SUPPLIED DATA
————
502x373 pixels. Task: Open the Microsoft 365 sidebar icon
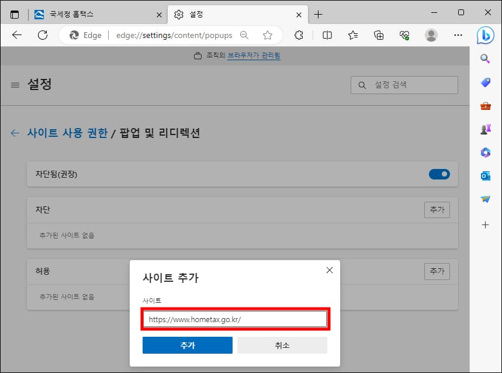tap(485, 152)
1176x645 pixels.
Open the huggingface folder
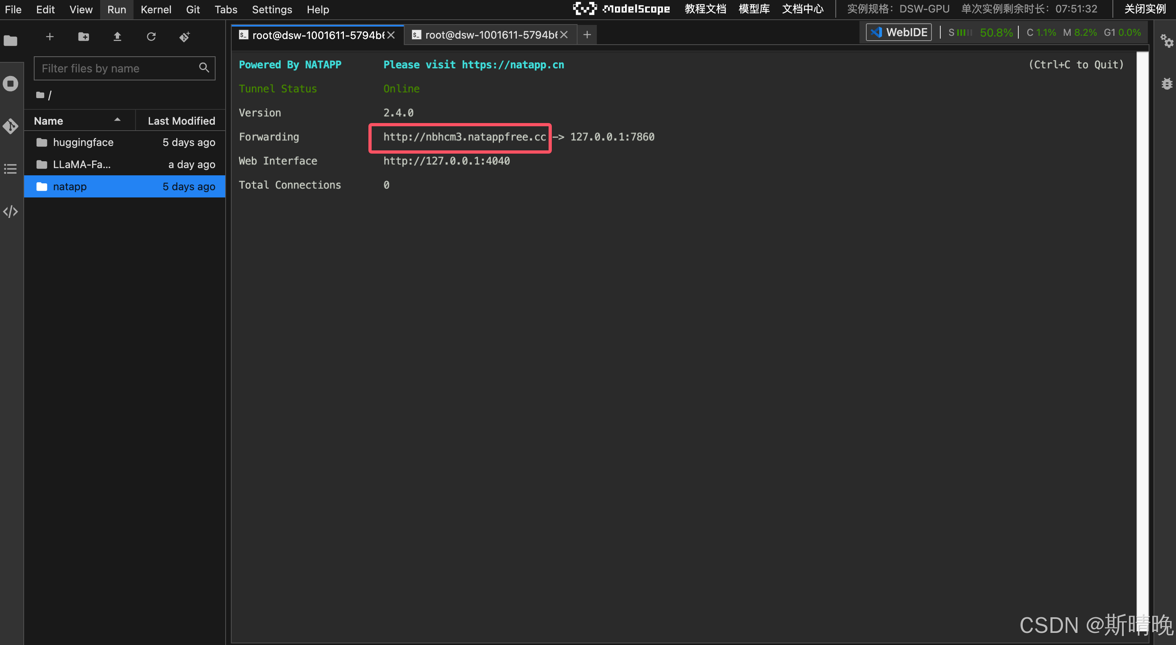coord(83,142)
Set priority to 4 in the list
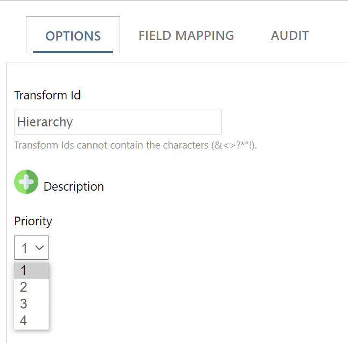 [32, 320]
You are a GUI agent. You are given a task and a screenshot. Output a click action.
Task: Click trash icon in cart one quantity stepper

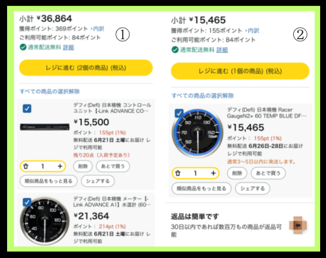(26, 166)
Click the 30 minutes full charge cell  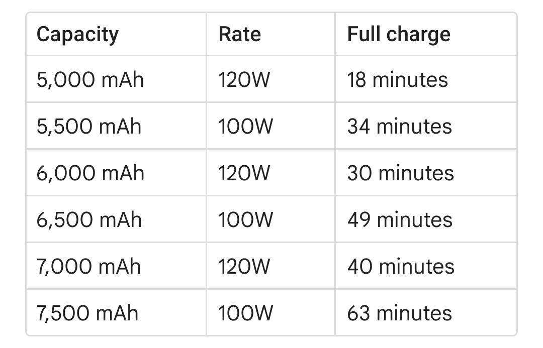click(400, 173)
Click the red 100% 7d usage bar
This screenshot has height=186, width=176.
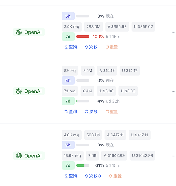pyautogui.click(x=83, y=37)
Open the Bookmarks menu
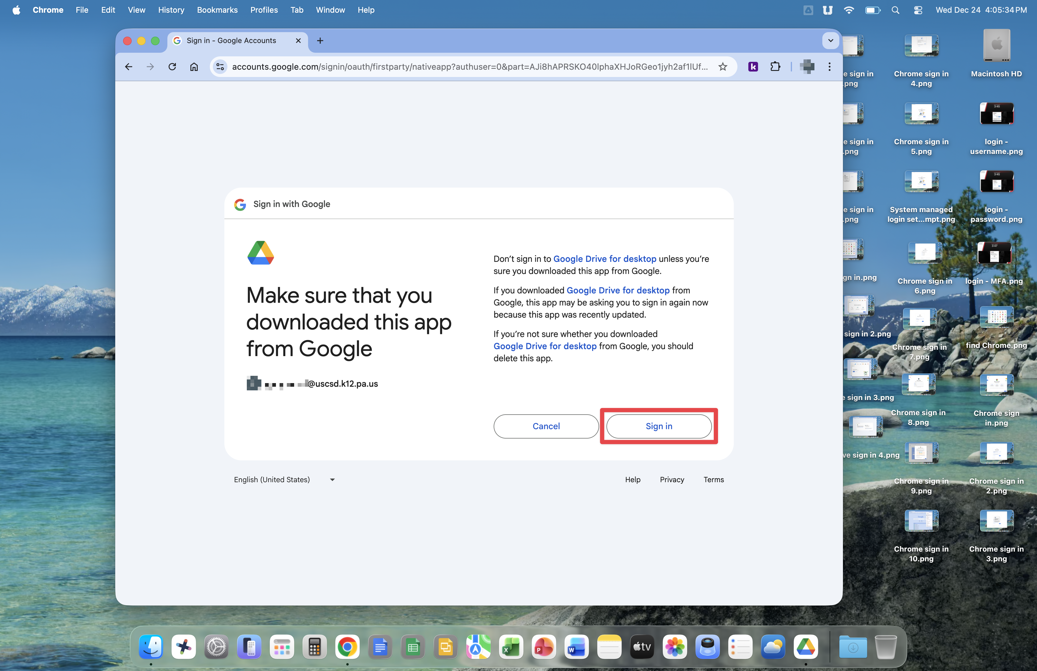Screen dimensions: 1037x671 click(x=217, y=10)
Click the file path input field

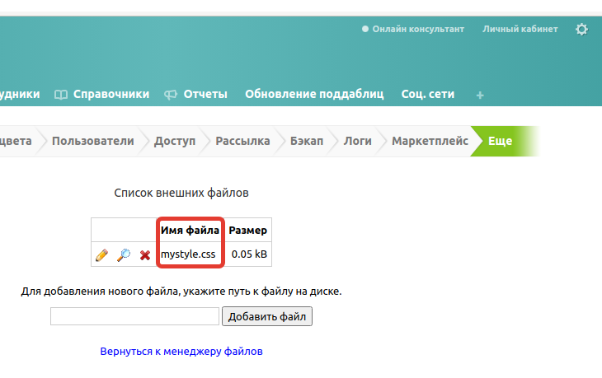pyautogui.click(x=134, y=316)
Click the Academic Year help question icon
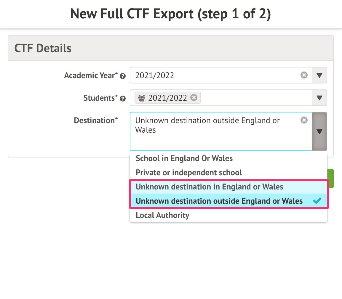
————
AIM
Copy the rows word for word, from the line containing "Open the Bookmarks menu" through the end of the rows, with both ends included. Leave the pictures out of your answer.

ANSWER IN FULL
Open the Bookmarks menu
Screen dimensions: 1037x671 click(x=217, y=10)
Click the file path input field

pyautogui.click(x=134, y=316)
Click the Academic Year help question icon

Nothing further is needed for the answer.